North American drag racing season

The 2026 NHRA Mission Foods Drag Racing Series season was announced back on August 28, 2025.

It is currently the on going 71st season of the National Hot Rod Association's top drag racing competition. This season also celebrates the 75th anniversary of the NHRA from their founding. The NHRA is scheduled to host 20 national events this season. Top Fuel, Funny Car and Pro Stock will compete in all 20 events, which is planned to be one (Top Fuel and Funny Car) or three (Pro Stock Car) more than in 2025. Pro Stock Motorcycle will compete at 14 events, the same as 2025. There will also be All-Star Call Out races for each of the 4 pro classes, which are based on a format used by the Discovery television program Street Outlaws: No Prep Kings, where the drivers select their opponents in early rounds. Nineteen tracks will host NHRA races, including three new national event tracks in well-established drag racing markets and one hosting its first ever national event but on the schedule for the first time since 1998. On December 12, 2025, Maple Grove Raceway owner Kenny Koretsky announced his intentions to sell the track to the IHRA, removing Maple Grove from the map after 40 years. The NHRA promptly announced on December 15, 2025 that U. S. 131 Motorsports Park in Martin, Michigan would replace Maple Grove on the Mission Foods Drag Racing Series schedule.
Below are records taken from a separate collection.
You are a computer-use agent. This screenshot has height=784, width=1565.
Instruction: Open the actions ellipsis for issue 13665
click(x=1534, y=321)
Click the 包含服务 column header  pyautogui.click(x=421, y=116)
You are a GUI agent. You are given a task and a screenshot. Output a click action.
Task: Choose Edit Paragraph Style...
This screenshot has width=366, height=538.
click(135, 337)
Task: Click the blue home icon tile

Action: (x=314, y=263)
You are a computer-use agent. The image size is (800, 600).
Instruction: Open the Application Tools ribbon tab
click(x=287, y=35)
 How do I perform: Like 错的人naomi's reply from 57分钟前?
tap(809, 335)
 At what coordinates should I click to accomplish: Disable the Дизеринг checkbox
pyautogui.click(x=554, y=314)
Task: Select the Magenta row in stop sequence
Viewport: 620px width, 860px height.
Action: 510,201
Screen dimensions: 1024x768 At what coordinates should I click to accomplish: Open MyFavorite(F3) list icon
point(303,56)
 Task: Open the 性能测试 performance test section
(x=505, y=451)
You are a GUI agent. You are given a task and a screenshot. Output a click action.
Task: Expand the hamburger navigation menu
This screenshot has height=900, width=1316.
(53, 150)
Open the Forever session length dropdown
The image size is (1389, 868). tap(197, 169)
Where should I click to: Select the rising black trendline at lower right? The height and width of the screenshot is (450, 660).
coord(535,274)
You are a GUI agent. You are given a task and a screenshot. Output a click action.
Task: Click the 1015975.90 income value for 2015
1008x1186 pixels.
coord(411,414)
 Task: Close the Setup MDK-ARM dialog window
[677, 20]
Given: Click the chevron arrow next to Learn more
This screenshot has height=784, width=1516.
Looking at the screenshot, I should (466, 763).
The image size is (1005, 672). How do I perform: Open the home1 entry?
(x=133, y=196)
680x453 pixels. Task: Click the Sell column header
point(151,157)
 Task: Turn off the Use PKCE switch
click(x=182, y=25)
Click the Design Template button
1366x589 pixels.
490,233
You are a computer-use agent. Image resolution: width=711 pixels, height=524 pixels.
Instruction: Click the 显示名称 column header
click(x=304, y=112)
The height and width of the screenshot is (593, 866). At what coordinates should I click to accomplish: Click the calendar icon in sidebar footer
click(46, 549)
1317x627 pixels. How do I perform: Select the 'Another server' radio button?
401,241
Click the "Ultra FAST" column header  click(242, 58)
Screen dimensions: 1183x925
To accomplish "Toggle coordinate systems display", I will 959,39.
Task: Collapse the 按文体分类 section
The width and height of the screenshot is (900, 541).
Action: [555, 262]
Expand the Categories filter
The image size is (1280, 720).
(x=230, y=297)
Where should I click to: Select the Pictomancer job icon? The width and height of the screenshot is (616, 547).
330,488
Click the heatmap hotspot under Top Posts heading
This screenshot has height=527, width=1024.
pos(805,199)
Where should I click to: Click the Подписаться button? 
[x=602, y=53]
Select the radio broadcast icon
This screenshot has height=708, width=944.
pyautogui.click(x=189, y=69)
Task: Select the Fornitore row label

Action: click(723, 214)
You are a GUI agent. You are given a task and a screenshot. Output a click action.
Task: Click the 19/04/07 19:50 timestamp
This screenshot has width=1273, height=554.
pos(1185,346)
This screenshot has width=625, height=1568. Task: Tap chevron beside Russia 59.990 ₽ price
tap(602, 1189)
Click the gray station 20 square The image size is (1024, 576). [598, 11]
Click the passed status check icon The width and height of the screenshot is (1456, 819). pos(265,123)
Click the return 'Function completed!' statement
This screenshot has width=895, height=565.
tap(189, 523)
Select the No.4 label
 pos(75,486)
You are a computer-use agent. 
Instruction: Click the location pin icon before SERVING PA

The 2026 season also is the first since John Force announced his retirement late in the prior year after more than 40 years as a driver. In addition, Brittany Force announced in 2025 she would be stepping away from her Top Fueler to start a family. Replacing her for 2026 will be Josh Hart. After the conclusion of the 2025 season, the Prock family announced a surprise exit from John Force Racing, with Jordan Vandergriff being named to drive the Cornwell Tools Funny Car on December 12, 2025, during the Performance Racing Industry (PRI) trade show. In January 2026, the Prock family announced their move to Tasca Racing, with Austin driving Bob Tasca III's Ford Mustang for 2026. JFR also announced that Alexis DeJoria would be joining the team in a 3rd Funny Car, ending her tenure at JCM after 1 year.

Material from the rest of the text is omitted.